Suçluluk ve utanç konusunu ele alırken, bu duygulara kaynak oluşturan ruhsal gelişim süreçlerinden bahsetmemek imkansız. Bu nedenle sunumuma utanç ve suçluluğun temellerinin atıldığı mekanizmalardan başlayacağım. Daha sonra ergenlik döneminde bu duyguların yaşadığı evrimi ve son olarak da ergenlik döneminin cinsel özelliklerine değineceğim.
Utanç ve suçluluk duygularının gelişiminde üstbenlik ve benlik idealinin işlevlerini ele almak kaçınılmaz.
Freud’a göre üstbenlik ödip kompleksinin sonuçlanması ile 5-6 yaşlarında oluşur. Anne babanın çocuğun ensestsel arzularını gerçekleştirme eğilimlerini yasaklaması sonucunda benliğin bünyesinde ahlaki zorunluluklar ve yasaklar bölümü oluşur.
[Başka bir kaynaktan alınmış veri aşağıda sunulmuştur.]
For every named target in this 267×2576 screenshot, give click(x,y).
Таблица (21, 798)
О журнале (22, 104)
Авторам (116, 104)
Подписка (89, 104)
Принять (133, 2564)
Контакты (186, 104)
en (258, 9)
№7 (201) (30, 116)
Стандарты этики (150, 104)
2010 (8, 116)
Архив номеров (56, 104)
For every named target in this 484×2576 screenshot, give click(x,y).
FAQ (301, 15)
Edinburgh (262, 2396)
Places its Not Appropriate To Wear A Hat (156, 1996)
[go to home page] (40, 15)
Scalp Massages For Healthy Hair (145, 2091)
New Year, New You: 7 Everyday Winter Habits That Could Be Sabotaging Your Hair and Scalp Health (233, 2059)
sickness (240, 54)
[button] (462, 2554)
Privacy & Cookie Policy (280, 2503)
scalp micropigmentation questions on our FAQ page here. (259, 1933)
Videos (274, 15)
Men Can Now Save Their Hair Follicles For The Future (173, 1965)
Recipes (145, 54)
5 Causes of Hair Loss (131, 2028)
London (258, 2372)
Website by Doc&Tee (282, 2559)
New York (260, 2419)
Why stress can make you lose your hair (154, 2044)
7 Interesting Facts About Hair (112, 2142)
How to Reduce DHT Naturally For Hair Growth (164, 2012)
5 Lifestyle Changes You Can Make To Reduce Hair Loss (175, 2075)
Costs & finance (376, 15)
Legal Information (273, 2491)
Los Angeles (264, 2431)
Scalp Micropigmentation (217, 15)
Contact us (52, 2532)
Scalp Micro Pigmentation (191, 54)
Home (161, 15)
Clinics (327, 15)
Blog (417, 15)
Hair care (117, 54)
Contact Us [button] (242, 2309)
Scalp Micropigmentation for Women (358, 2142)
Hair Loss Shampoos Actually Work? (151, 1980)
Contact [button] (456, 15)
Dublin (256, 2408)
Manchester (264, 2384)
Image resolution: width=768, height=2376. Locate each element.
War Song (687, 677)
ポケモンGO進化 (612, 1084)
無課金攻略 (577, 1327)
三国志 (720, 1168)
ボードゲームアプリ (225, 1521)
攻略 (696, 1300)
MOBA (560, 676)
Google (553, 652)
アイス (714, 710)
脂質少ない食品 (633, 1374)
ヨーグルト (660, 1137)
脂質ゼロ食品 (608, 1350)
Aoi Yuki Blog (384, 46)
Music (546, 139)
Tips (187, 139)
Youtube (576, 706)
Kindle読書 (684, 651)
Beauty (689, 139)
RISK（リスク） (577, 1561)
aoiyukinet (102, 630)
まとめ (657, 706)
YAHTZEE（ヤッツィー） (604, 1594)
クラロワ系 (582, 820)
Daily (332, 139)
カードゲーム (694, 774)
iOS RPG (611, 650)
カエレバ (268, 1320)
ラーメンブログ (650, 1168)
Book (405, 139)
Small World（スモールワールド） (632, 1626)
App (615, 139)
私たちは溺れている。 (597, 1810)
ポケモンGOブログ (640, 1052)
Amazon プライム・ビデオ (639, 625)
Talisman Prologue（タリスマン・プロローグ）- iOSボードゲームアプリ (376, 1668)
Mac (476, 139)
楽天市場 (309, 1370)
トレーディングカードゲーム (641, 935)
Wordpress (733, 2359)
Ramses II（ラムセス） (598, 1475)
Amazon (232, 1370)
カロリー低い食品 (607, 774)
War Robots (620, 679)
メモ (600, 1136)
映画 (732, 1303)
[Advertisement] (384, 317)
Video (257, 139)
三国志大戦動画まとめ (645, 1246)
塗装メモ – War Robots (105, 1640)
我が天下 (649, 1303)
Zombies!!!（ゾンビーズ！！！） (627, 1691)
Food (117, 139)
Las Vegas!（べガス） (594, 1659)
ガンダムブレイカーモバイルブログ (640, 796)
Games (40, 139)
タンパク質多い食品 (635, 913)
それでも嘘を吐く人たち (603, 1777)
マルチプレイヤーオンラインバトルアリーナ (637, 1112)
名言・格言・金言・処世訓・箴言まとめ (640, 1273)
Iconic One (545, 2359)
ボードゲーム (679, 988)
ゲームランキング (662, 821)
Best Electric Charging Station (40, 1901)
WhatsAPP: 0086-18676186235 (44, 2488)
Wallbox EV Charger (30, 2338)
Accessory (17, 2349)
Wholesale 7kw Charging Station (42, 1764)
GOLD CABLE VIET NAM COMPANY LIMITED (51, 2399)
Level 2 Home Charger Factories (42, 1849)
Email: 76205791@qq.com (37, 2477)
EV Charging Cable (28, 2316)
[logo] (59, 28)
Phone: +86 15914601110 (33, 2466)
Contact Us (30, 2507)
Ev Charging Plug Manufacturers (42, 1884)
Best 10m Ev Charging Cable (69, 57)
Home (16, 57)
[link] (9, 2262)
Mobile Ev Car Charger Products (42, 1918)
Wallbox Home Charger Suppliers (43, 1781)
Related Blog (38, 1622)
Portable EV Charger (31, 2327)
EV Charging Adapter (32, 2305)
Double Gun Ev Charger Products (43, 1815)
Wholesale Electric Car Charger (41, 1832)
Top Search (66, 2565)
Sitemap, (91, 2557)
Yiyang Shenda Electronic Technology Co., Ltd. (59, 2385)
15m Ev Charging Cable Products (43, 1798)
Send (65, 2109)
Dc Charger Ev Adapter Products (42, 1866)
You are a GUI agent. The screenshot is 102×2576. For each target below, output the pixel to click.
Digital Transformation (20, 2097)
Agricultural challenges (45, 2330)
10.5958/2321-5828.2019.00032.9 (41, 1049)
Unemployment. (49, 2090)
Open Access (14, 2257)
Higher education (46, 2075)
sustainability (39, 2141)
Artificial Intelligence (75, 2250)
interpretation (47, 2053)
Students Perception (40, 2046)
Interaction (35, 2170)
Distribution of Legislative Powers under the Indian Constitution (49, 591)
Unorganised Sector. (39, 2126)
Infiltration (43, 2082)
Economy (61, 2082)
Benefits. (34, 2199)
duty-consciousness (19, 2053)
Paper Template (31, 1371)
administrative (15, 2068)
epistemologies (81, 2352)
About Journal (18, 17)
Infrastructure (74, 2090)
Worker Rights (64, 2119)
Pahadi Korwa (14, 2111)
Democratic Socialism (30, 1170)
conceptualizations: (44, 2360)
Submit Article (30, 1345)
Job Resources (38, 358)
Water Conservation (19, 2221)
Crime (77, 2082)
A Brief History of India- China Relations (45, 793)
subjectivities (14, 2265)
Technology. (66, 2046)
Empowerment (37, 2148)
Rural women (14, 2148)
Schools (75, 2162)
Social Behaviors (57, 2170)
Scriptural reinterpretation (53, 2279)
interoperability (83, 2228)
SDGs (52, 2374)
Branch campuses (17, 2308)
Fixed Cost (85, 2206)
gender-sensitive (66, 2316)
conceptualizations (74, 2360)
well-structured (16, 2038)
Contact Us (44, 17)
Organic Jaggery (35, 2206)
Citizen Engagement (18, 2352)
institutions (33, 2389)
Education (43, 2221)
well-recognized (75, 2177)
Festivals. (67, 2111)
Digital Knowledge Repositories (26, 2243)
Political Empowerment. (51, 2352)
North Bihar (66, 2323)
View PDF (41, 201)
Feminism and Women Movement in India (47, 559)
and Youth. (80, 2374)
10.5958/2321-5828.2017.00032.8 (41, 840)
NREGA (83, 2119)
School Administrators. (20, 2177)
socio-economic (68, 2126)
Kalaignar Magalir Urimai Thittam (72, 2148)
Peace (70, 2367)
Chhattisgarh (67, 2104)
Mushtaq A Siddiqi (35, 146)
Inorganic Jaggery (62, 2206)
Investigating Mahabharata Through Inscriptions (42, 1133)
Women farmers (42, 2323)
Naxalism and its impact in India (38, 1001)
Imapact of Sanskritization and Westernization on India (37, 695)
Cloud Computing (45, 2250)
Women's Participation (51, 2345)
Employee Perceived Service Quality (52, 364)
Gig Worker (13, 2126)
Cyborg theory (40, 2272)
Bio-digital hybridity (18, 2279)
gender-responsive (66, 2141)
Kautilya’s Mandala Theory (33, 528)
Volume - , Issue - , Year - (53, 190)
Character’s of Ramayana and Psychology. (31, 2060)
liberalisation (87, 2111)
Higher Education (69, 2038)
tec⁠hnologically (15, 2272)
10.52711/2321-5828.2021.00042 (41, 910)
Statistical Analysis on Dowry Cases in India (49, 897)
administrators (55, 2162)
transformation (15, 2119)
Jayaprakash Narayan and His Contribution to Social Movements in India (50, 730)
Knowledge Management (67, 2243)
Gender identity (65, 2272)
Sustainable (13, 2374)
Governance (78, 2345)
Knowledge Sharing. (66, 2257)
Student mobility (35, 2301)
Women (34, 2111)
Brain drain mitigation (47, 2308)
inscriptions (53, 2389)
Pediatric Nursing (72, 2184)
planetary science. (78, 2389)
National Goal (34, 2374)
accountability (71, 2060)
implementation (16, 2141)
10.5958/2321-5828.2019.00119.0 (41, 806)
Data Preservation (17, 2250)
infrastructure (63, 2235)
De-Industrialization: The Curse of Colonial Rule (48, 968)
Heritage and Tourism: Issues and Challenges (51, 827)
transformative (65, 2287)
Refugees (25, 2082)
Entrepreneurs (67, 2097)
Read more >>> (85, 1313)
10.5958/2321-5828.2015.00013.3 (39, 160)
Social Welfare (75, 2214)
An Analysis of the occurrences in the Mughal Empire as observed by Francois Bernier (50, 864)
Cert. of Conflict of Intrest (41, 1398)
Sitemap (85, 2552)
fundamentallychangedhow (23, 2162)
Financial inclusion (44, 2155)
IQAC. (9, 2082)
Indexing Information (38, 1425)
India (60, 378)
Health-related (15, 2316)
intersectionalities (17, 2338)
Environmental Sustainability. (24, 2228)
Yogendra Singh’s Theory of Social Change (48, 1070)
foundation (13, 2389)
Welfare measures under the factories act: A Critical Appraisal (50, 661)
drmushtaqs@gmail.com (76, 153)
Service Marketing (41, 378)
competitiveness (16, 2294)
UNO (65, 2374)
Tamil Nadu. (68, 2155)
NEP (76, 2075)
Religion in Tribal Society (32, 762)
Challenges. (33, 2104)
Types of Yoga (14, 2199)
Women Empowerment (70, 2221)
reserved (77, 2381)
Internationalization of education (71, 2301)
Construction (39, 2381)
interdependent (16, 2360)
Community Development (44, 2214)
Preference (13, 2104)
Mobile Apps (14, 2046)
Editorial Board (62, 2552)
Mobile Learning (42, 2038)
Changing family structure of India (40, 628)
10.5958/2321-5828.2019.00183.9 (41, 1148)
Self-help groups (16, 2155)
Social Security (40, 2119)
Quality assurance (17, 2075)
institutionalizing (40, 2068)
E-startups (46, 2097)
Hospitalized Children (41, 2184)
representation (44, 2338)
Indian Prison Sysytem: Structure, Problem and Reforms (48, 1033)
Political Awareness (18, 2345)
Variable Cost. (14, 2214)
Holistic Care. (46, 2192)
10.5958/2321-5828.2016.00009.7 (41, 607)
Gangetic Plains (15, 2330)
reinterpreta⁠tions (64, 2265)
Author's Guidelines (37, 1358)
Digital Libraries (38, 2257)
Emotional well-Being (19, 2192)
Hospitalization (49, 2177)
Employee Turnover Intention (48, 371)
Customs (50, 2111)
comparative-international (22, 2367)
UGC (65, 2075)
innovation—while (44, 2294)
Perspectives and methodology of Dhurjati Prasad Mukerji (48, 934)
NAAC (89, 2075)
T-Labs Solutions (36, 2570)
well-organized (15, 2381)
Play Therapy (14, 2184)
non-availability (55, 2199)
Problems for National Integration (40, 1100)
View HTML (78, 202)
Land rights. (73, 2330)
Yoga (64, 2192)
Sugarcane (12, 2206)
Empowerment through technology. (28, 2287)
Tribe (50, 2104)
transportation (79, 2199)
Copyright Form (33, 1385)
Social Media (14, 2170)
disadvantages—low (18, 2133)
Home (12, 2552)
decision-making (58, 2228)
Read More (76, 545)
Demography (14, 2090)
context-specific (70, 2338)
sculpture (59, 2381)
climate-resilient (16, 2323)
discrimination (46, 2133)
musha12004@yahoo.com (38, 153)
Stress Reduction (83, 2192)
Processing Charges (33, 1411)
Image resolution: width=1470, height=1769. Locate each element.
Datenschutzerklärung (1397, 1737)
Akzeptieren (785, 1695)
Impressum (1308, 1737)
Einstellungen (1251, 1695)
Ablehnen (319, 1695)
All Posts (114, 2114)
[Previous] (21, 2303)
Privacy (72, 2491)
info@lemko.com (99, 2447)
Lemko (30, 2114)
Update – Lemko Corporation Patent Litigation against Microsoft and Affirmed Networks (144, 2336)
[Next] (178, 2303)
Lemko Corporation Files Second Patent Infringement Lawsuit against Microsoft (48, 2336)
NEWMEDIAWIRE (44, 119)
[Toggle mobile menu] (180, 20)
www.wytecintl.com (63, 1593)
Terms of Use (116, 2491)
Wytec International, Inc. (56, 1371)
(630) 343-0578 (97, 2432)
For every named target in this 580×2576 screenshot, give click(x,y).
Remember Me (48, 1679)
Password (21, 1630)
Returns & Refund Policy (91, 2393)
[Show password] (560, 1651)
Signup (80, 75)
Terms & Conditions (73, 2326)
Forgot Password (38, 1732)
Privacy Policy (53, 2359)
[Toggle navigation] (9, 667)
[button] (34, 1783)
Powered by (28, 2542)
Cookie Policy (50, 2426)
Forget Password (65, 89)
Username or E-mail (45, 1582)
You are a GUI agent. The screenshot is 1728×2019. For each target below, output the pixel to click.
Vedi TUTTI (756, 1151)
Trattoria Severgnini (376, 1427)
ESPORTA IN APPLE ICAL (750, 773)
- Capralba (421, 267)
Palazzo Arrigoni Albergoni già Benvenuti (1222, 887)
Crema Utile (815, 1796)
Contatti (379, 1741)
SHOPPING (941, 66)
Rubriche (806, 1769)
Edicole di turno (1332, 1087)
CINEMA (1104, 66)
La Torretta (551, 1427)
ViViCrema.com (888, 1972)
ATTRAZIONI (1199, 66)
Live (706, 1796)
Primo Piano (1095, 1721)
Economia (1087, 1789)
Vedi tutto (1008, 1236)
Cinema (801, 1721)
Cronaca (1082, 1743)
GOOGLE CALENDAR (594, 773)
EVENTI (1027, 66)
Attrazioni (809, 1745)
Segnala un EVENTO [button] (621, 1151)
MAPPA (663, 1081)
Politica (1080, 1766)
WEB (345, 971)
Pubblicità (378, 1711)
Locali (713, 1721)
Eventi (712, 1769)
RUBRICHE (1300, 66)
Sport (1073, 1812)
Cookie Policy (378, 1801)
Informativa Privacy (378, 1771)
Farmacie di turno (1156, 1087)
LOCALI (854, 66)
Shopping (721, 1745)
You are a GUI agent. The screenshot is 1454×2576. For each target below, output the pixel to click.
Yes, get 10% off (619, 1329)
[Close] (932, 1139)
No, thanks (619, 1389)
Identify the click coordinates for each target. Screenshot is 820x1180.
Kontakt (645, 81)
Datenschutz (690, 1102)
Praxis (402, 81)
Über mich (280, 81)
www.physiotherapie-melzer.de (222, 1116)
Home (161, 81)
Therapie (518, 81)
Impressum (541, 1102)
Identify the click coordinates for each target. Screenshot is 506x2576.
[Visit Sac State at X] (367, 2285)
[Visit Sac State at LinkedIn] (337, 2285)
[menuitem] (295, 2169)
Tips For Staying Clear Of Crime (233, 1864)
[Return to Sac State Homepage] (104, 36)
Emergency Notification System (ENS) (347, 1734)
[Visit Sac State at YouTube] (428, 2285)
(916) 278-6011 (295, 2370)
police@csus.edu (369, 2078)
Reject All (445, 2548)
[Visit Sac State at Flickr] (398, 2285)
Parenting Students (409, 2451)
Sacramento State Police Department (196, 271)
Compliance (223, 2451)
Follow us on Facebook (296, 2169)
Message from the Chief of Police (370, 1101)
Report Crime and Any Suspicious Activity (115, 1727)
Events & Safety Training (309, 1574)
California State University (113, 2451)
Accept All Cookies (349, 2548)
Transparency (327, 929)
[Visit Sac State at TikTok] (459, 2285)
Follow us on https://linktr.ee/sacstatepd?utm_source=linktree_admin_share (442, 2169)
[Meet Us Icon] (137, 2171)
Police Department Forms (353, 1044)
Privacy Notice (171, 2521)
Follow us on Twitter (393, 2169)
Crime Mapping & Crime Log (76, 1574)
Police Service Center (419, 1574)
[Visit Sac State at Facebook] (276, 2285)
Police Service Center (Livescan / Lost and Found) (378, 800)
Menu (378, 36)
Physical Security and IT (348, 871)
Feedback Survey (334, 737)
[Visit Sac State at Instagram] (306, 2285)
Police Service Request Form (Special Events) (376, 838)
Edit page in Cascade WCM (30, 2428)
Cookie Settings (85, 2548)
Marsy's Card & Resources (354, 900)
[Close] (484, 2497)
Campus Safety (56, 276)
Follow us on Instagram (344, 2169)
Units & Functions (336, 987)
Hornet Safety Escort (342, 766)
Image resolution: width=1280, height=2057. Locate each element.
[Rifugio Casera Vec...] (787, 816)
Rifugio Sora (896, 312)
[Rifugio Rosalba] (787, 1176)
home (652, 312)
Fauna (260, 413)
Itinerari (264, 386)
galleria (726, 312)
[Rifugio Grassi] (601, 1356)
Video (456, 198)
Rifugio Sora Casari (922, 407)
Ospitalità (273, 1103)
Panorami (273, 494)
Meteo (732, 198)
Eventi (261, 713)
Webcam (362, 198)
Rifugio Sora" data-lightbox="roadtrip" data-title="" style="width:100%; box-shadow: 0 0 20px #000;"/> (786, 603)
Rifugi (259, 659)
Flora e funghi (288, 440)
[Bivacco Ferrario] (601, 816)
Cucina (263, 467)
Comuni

Ödip sırasında içselleştirilen anne baba yetkesi Benliğin bir bölümünün ayrışmasına ve psikanalizin Üstbenlik adını verdiği düzlemin oluşumuna neden olur. Burada önemli olan çatışmanın yasayla ensest arzusunun gerçekleşmesi arasında olmasıdır. Yani yasaklanan arzunun kendisi değil, arzunun gerçekleştirilmesi, doyuma ulaştırılmasıdır. Bu durum benliğin içinde bir bölünme olduğunu göstermektedir. Benliğin bir bölümü arzulamayı sürdürecek, diğer bir bölümü ise yasaklayıcı ebeveynle özdeşleşecektir. Üstbenlik doyumun yasaklanmasını, olanaksız arzunun sürdürülmesini ve benlik bütünlüğünün korunmasını sağlar. Üstbenliğin bir bölümü, ahlaki bilinç, eleştirel bilinç ve ideal değerlerin üreticisi bilinç olarak bilinçli olacaktır. Bu bölüm sadece ensest yasağının değil, anne babanın tüm eleştirilerinin ve giderek tüm toplumun eleştirilerinin Benlik içine sindirilmesinden oluşur. Yargılama, eleştirme ve örnek oluşturma işlevleri ile insanın bireysel ve toplumsal iyilik durumunu hedefleyen din, sanat ve ahlakın temellerini oluşturarak iyi olma haline katkıda bulunur. Bilinçdışı olan bir başka Üstbenlik ise yırtıcı acımasız özellikleriyle insanı kimi zaman kendine kimi zamanda çevresine karşı en acımasız suçları işlemeye iter.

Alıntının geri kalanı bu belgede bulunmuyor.